§ TASK DIRECTIONS: Please reproduce only the lines between the ones holding "At what coordinates" and "click(x=90, y=179)", inclusive, requests included, and shift every coordinate in the answers by adding 44 to it.

§ RECORDS:
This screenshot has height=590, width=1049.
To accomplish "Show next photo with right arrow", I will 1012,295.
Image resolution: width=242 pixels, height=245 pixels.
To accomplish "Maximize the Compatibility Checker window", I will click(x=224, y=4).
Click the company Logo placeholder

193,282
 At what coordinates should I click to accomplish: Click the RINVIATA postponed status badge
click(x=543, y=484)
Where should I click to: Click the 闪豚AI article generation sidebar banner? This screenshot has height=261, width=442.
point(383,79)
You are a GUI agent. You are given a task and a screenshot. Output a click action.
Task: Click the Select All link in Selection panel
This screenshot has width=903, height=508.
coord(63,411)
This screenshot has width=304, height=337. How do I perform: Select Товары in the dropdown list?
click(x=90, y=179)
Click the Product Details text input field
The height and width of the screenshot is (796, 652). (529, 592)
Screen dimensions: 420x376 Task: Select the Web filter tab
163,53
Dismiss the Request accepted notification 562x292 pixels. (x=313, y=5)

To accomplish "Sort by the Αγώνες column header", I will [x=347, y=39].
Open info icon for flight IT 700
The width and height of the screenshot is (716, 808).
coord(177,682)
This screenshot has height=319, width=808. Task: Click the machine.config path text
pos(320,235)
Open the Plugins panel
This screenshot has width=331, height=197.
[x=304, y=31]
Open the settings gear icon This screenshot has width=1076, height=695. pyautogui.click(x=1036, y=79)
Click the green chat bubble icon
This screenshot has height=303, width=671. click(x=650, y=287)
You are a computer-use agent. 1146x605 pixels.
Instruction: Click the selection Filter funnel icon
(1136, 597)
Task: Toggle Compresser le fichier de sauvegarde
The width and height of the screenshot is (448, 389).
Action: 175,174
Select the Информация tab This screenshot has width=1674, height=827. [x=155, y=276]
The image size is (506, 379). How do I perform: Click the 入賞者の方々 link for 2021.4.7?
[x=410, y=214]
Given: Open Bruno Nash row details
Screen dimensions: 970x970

§ EXERCISE RESULT:
 At what coordinates should I click to accomplish: Click the RINVIATA postponed status badge
click(x=587, y=528)
Where should I click to: Click the 闪豚AI article generation sidebar banner? This screenshot has height=261, width=442.
point(427,123)
You are a GUI agent. You are given a task and a screenshot. Output a click action.
Task: Click the Select All link in Selection panel
This screenshot has width=903, height=508.
coord(107,455)
This screenshot has width=304, height=337. How do I perform: Select Товары in the dropdown list?
click(x=134, y=223)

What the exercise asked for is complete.